▶ **EXERCISE GOAL**
What are the lines from the one containing "Odtahová služba (368, 277)" through the end of the listing below? Return them exactly, and only them.

=== EXTRACTED ENTRIES ===

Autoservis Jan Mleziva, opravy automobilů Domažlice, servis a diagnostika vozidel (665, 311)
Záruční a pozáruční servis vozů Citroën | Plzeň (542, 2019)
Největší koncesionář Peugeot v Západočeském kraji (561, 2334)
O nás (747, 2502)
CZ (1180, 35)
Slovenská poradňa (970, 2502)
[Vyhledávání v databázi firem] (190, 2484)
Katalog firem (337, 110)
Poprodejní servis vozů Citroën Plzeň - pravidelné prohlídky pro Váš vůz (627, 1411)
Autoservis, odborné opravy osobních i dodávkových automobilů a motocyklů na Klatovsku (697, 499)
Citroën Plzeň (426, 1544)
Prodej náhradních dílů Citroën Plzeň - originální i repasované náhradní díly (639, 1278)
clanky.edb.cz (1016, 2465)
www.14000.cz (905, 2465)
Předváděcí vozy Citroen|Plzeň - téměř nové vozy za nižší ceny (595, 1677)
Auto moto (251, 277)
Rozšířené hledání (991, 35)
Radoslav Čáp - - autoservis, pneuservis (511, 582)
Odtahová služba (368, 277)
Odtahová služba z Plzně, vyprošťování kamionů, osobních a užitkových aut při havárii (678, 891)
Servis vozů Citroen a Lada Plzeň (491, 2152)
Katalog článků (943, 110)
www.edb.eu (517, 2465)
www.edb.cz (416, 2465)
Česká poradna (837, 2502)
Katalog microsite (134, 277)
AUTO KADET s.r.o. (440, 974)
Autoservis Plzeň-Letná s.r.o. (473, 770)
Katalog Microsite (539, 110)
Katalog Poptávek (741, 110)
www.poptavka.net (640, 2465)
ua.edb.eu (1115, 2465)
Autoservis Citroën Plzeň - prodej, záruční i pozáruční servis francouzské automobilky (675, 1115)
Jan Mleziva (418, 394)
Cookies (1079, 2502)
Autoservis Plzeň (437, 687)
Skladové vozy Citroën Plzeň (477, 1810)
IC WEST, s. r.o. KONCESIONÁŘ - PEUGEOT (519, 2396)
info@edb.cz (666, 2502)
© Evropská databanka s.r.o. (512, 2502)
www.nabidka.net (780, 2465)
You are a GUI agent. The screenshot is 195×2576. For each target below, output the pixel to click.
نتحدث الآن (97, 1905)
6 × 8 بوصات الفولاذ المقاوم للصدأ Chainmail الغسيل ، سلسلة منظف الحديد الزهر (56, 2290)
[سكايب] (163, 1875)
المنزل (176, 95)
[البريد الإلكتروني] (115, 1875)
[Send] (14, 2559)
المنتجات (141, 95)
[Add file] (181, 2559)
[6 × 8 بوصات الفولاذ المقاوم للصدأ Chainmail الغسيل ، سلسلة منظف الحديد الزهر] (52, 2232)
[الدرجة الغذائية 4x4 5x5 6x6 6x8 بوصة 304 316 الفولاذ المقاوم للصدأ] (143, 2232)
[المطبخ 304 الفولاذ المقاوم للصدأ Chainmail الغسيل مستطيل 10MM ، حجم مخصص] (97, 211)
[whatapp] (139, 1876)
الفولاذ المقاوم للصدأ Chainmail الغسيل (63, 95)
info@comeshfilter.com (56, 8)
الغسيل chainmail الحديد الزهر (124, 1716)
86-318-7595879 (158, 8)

===

▶ **EXPECTED ANSWER**
Odtahová služba (368, 277)
Odtahová služba z Plzně, vyprošťování kamionů, osobních a užitkových aut při havárii (678, 891)
Servis vozů Citroen a Lada Plzeň (491, 2152)
Katalog článků (943, 110)
www.edb.eu (517, 2465)
www.edb.cz (416, 2465)
Česká poradna (837, 2502)
Katalog microsite (134, 277)
AUTO KADET s.r.o. (440, 974)
Autoservis Plzeň-Letná s.r.o. (473, 770)
Katalog Microsite (539, 110)
Katalog Poptávek (741, 110)
www.poptavka.net (640, 2465)
ua.edb.eu (1115, 2465)
Autoservis Citroën Plzeň - prodej, záruční i pozáruční servis francouzské automobilky (675, 1115)
Jan Mleziva (418, 394)
Cookies (1079, 2502)
Autoservis Plzeň (437, 687)
Skladové vozy Citroën Plzeň (477, 1810)
IC WEST, s. r.o. KONCESIONÁŘ - PEUGEOT (519, 2396)
info@edb.cz (666, 2502)
© Evropská databanka s.r.o. (512, 2502)
www.nabidka.net (780, 2465)
You are a GUI agent. The screenshot is 195×2576. For each target below, output the pixel to click.
نتحدث الآن (97, 1905)
6 × 8 بوصات الفولاذ المقاوم للصدأ Chainmail الغسيل ، سلسلة منظف الحديد الزهر (56, 2290)
[سكايب] (163, 1875)
المنزل (176, 95)
[البريد الإلكتروني] (115, 1875)
[Send] (14, 2559)
المنتجات (141, 95)
[Add file] (181, 2559)
[6 × 8 بوصات الفولاذ المقاوم للصدأ Chainmail الغسيل ، سلسلة منظف الحديد الزهر] (52, 2232)
[الدرجة الغذائية 4x4 5x5 6x6 6x8 بوصة 304 316 الفولاذ المقاوم للصدأ] (143, 2232)
[المطبخ 304 الفولاذ المقاوم للصدأ Chainmail الغسيل مستطيل 10MM ، حجم مخصص] (97, 211)
[whatapp] (139, 1876)
الفولاذ المقاوم للصدأ Chainmail الغسيل (63, 95)
info@comeshfilter.com (56, 8)
الغسيل chainmail الحديد الزهر (124, 1716)
86-318-7595879 (158, 8)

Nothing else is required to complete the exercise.